Konzerte, Performances und Installationen sind die Pole, zwischen denen sich die musikalischen Angebote bewegen. Ein besonderes Ereignis verspricht die Eröffnungsperformance am Freitag, 20. Oktober um 17.30 Uhr zu werden. Der amerikanische Künstler Alvin Curran hat für sein Werk "Oh Brass on the Grass Alas" 350 Laien-Blasmusiker eingeladen, um auf einem großen freien Feld vor der Erich Kästner-Halle das Verhältnis von Klang und Bewegung, Ferne und Nähe, Vordergrund und Hintergrund sowie unterschiedliche Kommunikationsmodelle auszuloten. Seine überdimensionale Blasmusikkomposition, bei der das Publikum in der Halle sitzen wird, während die Musiker im Freien agieren, zielt auf Auge und Ohr und ist wie eine große Theaterinszenierung zu verstehen.

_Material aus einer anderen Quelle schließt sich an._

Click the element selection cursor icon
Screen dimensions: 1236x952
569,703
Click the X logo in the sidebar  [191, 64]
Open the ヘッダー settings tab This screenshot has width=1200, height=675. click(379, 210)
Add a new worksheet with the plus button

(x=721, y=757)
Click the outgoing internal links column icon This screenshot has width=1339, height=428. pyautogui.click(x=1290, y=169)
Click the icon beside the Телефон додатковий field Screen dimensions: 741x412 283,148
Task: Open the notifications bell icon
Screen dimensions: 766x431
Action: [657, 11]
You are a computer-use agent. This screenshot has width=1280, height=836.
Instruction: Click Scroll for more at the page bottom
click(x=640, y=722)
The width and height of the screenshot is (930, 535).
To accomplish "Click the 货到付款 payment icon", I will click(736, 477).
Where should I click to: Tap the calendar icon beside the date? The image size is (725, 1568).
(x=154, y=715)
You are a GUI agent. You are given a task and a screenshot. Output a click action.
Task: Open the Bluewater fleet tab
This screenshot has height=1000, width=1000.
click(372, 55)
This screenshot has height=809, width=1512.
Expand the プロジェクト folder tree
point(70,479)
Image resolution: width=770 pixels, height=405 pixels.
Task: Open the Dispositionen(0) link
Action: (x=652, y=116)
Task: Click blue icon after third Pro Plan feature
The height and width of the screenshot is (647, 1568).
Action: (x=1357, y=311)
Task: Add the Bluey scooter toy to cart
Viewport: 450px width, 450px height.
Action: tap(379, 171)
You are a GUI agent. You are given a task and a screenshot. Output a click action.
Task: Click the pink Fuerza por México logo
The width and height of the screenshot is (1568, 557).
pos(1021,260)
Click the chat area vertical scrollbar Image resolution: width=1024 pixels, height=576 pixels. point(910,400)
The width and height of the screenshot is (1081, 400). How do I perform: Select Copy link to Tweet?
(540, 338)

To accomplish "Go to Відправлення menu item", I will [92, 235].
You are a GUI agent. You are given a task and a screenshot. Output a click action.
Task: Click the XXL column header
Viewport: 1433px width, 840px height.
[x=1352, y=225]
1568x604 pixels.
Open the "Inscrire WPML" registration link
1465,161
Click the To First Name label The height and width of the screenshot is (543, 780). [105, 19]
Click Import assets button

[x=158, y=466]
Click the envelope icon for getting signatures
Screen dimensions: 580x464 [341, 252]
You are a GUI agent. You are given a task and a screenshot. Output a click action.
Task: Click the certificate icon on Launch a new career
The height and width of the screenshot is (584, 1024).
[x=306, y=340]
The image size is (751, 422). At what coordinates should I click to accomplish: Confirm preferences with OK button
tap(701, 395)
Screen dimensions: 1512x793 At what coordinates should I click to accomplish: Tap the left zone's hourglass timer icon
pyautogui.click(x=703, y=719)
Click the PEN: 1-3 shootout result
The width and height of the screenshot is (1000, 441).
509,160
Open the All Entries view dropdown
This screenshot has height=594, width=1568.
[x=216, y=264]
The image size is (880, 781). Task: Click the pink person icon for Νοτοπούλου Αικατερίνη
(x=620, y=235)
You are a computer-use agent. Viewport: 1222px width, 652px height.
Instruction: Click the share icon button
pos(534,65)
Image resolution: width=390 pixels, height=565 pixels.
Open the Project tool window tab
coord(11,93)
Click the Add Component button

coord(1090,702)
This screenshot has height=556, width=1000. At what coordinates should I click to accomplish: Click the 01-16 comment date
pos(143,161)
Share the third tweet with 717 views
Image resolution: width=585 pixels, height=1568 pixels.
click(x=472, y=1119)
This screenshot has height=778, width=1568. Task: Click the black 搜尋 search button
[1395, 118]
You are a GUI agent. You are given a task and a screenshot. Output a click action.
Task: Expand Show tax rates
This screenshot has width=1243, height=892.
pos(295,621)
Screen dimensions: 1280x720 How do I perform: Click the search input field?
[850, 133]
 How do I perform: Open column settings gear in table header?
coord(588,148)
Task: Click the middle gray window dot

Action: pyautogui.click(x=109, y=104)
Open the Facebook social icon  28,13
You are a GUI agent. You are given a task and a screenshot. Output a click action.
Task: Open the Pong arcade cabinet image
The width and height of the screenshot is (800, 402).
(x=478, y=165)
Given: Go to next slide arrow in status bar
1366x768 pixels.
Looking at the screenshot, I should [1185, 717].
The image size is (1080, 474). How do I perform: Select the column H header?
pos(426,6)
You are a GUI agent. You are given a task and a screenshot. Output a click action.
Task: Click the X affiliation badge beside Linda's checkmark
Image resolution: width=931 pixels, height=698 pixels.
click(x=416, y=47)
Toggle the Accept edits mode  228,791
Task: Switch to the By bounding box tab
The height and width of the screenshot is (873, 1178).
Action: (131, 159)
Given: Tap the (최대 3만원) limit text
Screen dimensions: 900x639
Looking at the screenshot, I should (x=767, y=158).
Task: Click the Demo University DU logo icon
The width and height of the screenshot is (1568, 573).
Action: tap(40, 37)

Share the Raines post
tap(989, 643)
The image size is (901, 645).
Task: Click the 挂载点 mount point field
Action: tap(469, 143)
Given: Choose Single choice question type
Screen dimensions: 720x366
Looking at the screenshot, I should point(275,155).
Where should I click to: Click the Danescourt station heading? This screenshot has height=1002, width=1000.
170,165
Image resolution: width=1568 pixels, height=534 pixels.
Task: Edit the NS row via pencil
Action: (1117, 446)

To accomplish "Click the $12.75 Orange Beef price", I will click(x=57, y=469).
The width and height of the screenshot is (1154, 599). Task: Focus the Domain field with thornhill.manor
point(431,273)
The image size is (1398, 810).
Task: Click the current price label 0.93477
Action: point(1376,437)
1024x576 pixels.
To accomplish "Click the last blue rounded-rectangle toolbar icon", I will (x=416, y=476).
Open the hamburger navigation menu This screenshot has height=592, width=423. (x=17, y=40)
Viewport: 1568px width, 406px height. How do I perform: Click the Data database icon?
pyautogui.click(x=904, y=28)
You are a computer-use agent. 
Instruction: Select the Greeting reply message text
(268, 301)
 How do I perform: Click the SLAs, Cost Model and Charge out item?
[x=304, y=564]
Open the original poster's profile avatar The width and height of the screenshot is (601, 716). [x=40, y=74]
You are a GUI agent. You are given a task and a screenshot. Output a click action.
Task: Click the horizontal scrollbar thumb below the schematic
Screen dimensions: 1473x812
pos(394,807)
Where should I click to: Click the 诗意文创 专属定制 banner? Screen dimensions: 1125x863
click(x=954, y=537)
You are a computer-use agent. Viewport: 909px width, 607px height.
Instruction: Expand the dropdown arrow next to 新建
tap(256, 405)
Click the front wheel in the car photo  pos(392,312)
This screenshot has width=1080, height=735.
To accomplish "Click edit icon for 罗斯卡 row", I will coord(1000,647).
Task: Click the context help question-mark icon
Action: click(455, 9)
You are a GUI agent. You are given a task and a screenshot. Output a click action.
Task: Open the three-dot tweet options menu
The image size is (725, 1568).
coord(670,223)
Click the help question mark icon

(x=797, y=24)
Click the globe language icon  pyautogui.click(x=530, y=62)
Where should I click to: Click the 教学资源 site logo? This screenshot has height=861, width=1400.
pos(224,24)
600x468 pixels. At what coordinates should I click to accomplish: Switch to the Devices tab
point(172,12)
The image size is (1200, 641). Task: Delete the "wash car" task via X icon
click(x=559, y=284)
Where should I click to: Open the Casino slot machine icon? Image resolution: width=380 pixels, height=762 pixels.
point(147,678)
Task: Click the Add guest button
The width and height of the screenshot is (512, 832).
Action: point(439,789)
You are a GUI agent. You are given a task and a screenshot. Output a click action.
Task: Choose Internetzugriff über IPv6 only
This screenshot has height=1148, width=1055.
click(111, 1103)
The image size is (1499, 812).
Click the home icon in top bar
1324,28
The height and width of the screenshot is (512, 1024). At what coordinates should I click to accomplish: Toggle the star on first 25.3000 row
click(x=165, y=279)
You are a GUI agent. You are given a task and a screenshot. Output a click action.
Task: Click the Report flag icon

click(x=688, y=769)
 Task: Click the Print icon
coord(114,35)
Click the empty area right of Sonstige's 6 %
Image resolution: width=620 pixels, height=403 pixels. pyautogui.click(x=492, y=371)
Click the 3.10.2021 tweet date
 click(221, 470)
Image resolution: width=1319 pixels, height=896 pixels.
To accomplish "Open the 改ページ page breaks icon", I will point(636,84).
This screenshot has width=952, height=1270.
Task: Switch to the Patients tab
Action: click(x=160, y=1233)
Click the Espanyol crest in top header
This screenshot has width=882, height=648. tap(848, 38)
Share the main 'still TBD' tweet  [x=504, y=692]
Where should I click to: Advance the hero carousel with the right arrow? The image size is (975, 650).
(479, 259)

Neue Konzepte suchen die Donaueschinger Musiktage seit einigen Jahren im Bereich zwischen Konzert und Installation. Dieser Weg wird in diesem Jahr in qualitativ neuer Form fortgesetzt. Waren es bislang kammermusikalische Besetzungen, die für diese Präsentationsform in Frage kamen, die wir in Ermangelung eines besseren Wortes einstweilen "Konzert-Installationen" nennen, so hat der österreichische Komponist Georg Friedrich Haas mit seinem Entwurf "Lichtmusik" das Prinzip erstmals auf das Orchester übertragen. Ergänzt wird die klangliche Seite durch eine riesige Lichtinstallation der Stuttgarter Künstlerin rosalie. Versuche, Musik und Bildende Kunst miteinander zu verzahnen, hat es in den vergangenen Jahrzehnten immer wieder gegeben. Gerade wenn es um die Verbindung von Licht und Musik geht, bediente man sich auf der Suche nach dem integralen Kunstwerk dabei immer wieder synästhetischer Mittel. Das vorliegende Konzept sieht hingegen eine bislang einzigartige Klang-Licht-Kombination vor, die über das rein Synästhetische hinausgeht. Klang und Licht werden hier als gleichwertige, quasi kontrapunktische Elemente den Wahrnehmungsakt bestimmen.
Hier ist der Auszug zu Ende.